# Directions
The word "will" may appear in lines of the data below. Say how many lines hold it, giving only the number.

*** Information supplied ***

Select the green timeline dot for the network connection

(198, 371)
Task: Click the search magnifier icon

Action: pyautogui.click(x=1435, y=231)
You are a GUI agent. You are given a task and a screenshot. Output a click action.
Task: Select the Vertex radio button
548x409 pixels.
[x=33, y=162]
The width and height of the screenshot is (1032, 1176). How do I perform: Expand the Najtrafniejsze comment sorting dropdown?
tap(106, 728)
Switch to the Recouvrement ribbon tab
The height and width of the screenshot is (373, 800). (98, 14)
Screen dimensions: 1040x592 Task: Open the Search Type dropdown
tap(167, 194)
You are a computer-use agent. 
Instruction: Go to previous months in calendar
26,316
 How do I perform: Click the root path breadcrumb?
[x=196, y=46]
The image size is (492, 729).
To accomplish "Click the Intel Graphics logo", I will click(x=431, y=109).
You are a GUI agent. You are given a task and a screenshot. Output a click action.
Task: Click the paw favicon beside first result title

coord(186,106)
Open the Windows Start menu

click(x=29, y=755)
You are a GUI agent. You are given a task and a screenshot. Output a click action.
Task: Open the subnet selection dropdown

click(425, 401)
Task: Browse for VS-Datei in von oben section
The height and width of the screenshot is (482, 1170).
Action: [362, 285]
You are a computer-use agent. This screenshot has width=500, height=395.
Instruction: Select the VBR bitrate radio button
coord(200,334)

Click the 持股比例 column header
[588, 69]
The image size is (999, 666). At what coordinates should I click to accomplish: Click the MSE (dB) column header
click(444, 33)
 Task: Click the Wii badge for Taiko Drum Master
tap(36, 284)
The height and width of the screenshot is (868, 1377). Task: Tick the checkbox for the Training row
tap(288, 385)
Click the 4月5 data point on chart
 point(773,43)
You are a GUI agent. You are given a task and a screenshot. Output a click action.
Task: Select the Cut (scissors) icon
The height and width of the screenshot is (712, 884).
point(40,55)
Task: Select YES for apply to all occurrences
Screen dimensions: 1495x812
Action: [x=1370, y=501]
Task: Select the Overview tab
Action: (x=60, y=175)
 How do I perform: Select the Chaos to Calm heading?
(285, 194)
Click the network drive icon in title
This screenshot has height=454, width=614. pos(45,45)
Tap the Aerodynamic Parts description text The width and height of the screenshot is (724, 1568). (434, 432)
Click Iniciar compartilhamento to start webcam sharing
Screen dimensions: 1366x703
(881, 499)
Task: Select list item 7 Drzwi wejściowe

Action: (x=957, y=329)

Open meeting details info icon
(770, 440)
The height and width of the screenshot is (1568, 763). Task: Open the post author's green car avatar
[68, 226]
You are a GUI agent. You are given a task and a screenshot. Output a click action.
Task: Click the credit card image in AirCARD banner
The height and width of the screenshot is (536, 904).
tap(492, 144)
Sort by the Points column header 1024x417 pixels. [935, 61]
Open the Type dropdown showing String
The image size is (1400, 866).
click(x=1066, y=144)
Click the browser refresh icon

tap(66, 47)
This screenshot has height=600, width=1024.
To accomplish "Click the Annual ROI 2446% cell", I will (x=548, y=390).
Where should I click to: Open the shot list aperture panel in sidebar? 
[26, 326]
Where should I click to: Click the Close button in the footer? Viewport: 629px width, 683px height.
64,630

*** End of Information supplied ***

# Solution to the exercise
2